If you run a website, you have access to a potential wealth of data about your visitors: their location, gender, approximate age, and maybe even their names, with the help of a simple cookie. If you run a retail store or a mall, that same data must be collected far less efficiently by an army of kids with clipboards. But what if stores could count patrons automatically, tallying up basic demographic data through a webcam installed at the register?
That’s what New York-based IMRSV is trying to do with Cara, cheap face detection software that can scan faces up to 25 feet away and determine age and gender with around 90 percent accuracy using a standard webcam. The technology can be used in stores, advertising, and art exhibits.
Cara is already installed on the wall of shoes at the back of the Reebok store on Fifth Avenue in New York City, where the store is using it to collect data on which customers are lingering at the shoe wall and which ones are leaving. "We're always trying to understand and learn as much as we can about our consumers so that we can create better products for them and better experiences for them," said Inga Stenta, a marketing executive at Reebok.
"We honestly see this as something that’s going to be on every register."
If the experiment goes well, Reebok could install a responsive advertising display that would react differently to different customers. If a man picked up a shoe, the display might play a video about the technology behind it, or an advertisement that featured male actors, Stenta explained. This could potentially be installed in Reebok’s stores around the world, she said.
"We’re tapping into 90 percent of where all commerce happens, and that’s the physical world," IMRSV founder Jason Sosa told The Verge. "We honestly see this as something that’s going to be on every register, in every vending machine, on possibly every billboard that’s out there."
It’s taken the startup more than two years to release its custom-built software. IMRSV conducted extensive testing across six countries to ensure that Cara could pick up people in beards, scarves, and hats. The software is accurate up to 93 percent of the time, the company says. IMRSV envisions a wide range of possibilities for Cara, including watching audiences during live performances and monitoring whether drivers are looking at the road.
Cara does not currently have the ability to detect facial expressions, but eventually the company hopes to add that functionality. One day Cara could power a toy that, for example, could smile back at a child.
Imagine a toy that can smile back at a child
Privacy is an obvious issue when you’re building a technology that obsessively tracks people in the service of capitalism. Cara doesn’t violate people’s privacy because it only tracks people in aggregate, IMRSV maintains, and it does not store images, only data. So while a Cara-powered billboard might switch from skirts to Chinos as a man walks by, it will not be addressing him by name and asking how those assorted tanks worked out, as in the movie Minority Report.
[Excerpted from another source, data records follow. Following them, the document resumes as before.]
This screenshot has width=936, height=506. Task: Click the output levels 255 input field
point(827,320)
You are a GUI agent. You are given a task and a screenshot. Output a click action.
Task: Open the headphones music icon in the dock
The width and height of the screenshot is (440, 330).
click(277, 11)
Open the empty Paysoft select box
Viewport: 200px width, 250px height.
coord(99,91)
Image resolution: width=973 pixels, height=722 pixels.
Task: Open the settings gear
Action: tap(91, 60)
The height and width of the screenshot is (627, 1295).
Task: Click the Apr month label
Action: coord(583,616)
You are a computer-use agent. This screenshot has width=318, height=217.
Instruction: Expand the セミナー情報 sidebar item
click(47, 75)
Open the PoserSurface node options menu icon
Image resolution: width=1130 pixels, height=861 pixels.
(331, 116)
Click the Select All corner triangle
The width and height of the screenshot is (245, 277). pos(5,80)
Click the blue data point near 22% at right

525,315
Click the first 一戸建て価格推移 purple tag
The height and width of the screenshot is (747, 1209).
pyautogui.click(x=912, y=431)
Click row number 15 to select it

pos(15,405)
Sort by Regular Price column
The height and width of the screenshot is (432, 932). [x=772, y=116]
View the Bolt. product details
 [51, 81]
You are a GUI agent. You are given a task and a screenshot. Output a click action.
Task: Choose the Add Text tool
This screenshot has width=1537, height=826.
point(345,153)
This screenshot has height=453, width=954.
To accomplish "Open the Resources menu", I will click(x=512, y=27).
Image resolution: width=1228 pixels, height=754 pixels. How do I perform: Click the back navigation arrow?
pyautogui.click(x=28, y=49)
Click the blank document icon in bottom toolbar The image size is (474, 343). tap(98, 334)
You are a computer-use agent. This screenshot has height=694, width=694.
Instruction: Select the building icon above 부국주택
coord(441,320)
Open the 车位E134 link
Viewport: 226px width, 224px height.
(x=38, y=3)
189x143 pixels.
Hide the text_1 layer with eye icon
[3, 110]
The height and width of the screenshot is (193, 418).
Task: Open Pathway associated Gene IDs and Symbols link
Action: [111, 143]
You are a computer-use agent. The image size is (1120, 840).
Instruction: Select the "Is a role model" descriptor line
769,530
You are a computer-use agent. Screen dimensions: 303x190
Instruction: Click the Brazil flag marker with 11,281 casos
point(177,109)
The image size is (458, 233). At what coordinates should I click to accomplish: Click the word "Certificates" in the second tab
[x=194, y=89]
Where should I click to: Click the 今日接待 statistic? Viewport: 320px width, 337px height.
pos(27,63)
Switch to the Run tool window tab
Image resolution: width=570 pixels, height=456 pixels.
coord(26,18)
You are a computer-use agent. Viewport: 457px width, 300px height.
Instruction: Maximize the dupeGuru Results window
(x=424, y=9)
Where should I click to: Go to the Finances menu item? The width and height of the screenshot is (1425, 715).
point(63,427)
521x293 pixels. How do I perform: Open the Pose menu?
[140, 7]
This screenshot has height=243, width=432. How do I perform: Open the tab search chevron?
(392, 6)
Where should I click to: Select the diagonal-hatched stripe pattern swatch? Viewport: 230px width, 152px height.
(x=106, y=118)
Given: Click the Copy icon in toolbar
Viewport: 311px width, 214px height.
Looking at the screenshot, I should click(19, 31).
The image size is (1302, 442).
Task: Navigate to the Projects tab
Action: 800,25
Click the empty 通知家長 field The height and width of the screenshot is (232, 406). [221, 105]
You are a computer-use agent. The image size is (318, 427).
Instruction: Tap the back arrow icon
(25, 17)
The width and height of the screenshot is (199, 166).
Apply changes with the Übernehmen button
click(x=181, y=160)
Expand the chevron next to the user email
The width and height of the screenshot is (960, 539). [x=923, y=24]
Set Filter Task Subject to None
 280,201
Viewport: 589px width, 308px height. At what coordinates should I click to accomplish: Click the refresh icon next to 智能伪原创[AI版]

"We're looking for faces or the pattern of what a face looks like," Sosa said. "We’re not identifying that face, we’re just saying, ‘This is a face,’ and we’re able to identify it as a male face or a female face. But we're not doing any kind of personal identity, that's the next step, which is facial recognition. It's very different from that type of technology."
Off-the-shelf face detection software is becoming more common, but Cara is one of the most affordable at $39.95 per camera. It’s easy to download from IMRSV’s website and install, even on $150 computers and cheap webcams. IMRSV is also providing a free API so developers can build apps using Cara.
Face detection software is becoming more common. Intel’s Audience Impression Metric Suite is similar to Cara, but it’s more expensive and it’s designed specifically to be embedded in signs and ads. SceneTap uses face detection slightly differently. The app lets users check out how many people are in a bar — and of course, the male-to-female ratio.
As offline data-gathering gets more sophisticated, however, face detection may be replaced by more powerful technologies based on facial recognition and iris recognition.
Face detection may be replaced by more powerful technologies
"Certain goals or tasks could be satisfied merely with face detection and do not require face recognition," Dr. Alesandro Acquisti, a privacy expert and associate professor at Carnegie Mellon, said in an email. Dr. Acquisti conducted a study on the potential for using social media profiles and facial recognition software to identify people.
"Once the data necessary for face detection has been gathered, and stored somewhere, face recognition is — technologically speaking — just one little step away, not a giant leap away," Dr. Acquisti said. "Hence, it seems likely that services and data initially aimed at mere face detection will slowly (or not so slowly) creep into full-fledged face recognition."
IMRSV says it is not interested in upgrading to facial recognition, only in fulfilling the low-end market for face detection. If it sticks to that promise, it may keep clear of privacy controversies at the expense of its own success.